Within the records, which lines hold the string "computer"? Report each one by copying it.

----------------

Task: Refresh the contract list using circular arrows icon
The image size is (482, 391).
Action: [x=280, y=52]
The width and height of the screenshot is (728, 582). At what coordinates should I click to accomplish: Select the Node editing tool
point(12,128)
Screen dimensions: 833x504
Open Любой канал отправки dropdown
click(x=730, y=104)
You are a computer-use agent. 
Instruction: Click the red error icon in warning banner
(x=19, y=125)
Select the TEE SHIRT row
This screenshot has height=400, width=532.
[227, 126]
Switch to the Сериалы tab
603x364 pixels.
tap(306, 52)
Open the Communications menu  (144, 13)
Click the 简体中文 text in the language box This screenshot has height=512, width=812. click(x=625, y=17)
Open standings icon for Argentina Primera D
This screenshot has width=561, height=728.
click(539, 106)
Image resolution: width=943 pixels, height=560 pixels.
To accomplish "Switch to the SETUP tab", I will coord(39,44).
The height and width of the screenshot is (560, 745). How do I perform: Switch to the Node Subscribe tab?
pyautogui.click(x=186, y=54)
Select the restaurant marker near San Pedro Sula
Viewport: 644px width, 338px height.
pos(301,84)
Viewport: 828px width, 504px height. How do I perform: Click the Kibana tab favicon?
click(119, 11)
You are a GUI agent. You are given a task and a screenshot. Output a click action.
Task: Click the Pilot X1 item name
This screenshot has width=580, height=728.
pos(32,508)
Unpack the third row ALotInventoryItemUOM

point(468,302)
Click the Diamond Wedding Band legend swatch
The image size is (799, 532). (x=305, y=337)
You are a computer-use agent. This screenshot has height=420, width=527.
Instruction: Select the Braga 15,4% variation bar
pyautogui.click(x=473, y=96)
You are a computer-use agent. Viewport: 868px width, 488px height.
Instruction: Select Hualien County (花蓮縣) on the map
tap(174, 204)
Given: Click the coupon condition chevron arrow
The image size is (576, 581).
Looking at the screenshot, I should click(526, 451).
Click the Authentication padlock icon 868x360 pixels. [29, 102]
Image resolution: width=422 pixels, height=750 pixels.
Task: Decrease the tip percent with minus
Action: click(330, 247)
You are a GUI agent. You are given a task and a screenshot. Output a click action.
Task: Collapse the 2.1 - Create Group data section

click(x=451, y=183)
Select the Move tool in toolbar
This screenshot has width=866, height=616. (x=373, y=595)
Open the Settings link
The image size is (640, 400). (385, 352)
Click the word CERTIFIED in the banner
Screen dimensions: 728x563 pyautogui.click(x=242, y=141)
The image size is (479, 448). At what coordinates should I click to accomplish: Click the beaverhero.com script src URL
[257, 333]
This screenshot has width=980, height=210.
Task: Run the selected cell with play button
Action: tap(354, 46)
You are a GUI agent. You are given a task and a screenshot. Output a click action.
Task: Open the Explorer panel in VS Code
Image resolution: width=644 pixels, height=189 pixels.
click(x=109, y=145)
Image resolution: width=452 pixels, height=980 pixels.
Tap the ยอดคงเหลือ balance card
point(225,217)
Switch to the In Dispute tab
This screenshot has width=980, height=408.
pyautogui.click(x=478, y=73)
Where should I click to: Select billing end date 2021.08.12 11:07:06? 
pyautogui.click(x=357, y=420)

----------------

:: RESULT OF THIS EXERCISE ::
You are a computer-use agent. 
You are a computer-use agent. This screenshot has height=420, width=527.
You are a computer-use agent. Viewport: 868px width, 488px height.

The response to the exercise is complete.